When Grandparents Transport Children
What Do Grandparents Need to Know About Car Seats?
When grandparents transport children, they want to keep those kids safe too. But they don’t always know the best way to do that. After all 20 or 30 years ago transporting children in cars looked a lot different than it does today.
Do you remember riding in the car as a child? Did you ride in a car seat? When I was my older son’s age (8), I was rolling around in the hatchback of an RX7. My older brother (10) was in the front seat. Now a days we know neither one of those is safe. My son rides in a RideSafer because he still doesn’t fit the seat belt correctly, and he is above average in height for his age. My kids know they won’t be in the front seat until they are at least 13 years old.
But unless we teach our parents, they don’t know about all the changes in the car seat world.
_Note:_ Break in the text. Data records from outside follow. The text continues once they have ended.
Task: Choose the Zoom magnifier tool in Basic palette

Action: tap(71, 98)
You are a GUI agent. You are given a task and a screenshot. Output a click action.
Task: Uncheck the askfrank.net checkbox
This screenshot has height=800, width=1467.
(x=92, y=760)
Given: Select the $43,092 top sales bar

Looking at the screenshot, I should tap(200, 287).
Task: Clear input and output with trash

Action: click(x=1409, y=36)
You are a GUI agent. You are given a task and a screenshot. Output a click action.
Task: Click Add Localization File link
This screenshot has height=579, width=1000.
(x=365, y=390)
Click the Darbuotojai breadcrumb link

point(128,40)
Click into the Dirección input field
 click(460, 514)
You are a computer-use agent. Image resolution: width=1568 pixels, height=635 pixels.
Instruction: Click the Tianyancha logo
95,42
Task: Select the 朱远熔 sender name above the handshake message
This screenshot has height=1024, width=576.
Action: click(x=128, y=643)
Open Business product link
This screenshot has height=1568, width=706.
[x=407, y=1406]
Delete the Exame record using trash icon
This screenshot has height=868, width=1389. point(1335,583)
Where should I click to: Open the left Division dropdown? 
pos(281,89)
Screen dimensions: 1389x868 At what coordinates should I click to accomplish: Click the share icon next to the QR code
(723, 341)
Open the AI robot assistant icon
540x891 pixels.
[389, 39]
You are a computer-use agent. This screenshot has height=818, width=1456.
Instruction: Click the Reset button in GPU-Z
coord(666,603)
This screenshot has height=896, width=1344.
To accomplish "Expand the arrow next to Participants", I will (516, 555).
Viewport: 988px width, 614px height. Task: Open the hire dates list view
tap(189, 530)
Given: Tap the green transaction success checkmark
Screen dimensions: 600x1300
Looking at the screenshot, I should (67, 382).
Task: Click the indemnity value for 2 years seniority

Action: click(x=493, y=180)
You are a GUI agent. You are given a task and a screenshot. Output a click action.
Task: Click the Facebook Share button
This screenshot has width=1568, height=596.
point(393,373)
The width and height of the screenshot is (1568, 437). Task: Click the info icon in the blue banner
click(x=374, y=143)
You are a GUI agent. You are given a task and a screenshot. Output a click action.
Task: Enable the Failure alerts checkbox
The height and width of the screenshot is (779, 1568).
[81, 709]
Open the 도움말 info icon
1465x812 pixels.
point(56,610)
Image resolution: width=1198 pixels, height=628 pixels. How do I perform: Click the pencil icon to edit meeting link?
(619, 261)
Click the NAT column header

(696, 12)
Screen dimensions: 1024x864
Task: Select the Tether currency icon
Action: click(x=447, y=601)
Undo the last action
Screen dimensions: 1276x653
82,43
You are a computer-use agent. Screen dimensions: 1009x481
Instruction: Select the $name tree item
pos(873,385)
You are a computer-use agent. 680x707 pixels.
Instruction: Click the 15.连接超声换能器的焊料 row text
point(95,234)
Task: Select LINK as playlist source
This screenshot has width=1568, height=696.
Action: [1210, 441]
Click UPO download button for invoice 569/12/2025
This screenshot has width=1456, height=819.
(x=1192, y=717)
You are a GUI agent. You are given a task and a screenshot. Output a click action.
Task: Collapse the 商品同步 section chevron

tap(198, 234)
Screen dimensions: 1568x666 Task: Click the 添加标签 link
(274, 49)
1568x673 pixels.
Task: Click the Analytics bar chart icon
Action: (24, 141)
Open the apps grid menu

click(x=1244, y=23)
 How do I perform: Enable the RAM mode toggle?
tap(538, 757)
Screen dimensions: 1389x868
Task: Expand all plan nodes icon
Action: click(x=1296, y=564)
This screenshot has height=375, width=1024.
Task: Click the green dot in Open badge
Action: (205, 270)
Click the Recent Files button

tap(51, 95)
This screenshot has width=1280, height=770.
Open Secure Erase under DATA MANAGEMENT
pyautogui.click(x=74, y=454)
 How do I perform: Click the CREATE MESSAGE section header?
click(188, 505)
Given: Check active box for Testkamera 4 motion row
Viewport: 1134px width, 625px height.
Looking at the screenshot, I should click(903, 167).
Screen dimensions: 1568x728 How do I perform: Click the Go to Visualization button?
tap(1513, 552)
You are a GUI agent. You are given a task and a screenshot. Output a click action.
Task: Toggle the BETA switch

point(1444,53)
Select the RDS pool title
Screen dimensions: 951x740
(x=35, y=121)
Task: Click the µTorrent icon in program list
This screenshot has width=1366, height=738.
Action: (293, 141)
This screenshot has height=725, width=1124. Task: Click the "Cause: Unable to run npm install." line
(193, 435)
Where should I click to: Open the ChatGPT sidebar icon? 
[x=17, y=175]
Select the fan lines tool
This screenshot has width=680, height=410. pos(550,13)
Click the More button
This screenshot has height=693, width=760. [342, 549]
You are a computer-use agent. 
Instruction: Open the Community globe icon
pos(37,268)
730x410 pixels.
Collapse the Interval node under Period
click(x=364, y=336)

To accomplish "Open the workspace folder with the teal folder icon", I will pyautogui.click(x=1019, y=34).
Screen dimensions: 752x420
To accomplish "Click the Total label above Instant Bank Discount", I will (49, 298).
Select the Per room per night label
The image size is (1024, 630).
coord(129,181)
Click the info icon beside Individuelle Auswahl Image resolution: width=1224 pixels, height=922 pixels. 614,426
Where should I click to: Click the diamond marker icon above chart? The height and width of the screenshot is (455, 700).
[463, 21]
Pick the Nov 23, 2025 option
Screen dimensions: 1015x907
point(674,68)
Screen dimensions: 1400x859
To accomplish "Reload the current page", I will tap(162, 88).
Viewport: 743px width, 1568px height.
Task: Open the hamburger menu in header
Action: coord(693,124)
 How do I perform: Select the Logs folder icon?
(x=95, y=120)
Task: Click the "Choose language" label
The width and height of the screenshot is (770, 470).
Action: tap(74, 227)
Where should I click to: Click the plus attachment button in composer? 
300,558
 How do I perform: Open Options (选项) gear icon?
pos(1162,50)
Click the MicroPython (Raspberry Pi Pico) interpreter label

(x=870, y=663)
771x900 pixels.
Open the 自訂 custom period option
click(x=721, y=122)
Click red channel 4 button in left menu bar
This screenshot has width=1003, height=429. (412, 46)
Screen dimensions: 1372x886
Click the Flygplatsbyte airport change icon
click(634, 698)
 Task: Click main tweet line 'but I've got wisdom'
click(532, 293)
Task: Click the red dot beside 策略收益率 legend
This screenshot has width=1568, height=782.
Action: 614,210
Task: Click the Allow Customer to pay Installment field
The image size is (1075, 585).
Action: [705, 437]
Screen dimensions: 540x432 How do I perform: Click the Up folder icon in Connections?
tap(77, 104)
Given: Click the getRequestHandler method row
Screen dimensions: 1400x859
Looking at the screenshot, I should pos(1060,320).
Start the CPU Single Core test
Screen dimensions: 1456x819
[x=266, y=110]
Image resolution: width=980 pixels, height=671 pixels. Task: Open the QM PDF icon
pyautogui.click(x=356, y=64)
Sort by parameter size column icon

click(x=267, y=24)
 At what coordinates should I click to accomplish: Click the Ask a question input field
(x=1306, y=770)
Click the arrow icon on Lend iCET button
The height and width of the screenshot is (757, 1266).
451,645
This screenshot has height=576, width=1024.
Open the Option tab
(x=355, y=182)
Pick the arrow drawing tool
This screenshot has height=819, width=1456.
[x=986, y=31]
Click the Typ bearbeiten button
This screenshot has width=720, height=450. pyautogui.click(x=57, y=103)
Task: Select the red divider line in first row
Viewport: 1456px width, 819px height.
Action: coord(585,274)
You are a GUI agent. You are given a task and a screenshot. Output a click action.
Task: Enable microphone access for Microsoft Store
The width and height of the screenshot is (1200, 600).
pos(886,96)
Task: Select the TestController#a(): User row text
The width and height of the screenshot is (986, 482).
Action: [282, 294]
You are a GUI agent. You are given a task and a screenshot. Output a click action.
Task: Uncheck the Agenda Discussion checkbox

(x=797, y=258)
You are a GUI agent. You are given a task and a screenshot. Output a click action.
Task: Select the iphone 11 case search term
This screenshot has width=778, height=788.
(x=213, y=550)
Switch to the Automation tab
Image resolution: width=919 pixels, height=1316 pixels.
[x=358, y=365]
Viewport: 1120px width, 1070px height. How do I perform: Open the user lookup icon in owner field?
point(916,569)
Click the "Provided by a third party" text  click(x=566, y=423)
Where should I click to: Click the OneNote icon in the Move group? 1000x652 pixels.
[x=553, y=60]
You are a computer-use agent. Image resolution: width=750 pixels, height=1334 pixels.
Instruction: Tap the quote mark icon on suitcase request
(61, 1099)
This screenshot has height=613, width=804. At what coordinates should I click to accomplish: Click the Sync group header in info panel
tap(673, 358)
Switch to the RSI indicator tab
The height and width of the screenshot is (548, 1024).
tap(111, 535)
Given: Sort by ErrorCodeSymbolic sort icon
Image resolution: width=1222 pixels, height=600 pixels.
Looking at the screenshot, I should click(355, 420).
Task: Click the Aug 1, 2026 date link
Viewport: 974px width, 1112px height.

A Look at Grandparents Driving Children and Car Seats
In a study published in 2012 in the Accident Analysis and Prevention, “Grandparents and Child Passenger Safety,” researchers wanted to compare child passenger safety practices of grandparents versus parents and determine grandparents’ opinions on car safety seats, barriers to use and ways to transport grandchildren safely. The study included 1,758 parents transporting 2,713 children and 284 grandparents transporting 391 grandchildren.
Here are some of the findings:
- Most drivers buckled up and used car seats
- 25% of parents and grandparents chose the incorrect seat to transport the child
- 68% had at least one harness-related error
- Grandparents were more likely to have loose a loose install
- Grandparents were more likely to have children younger than 13 in the front seat
While grandparents in the focus group understood the need to use car seats and keep their grandchildren buckled, many said car seats were hard to use. Many of the grandparents also had a physical challenges such as arthritis, decreased strength or vision problems which impaired their ability to install or use car seats.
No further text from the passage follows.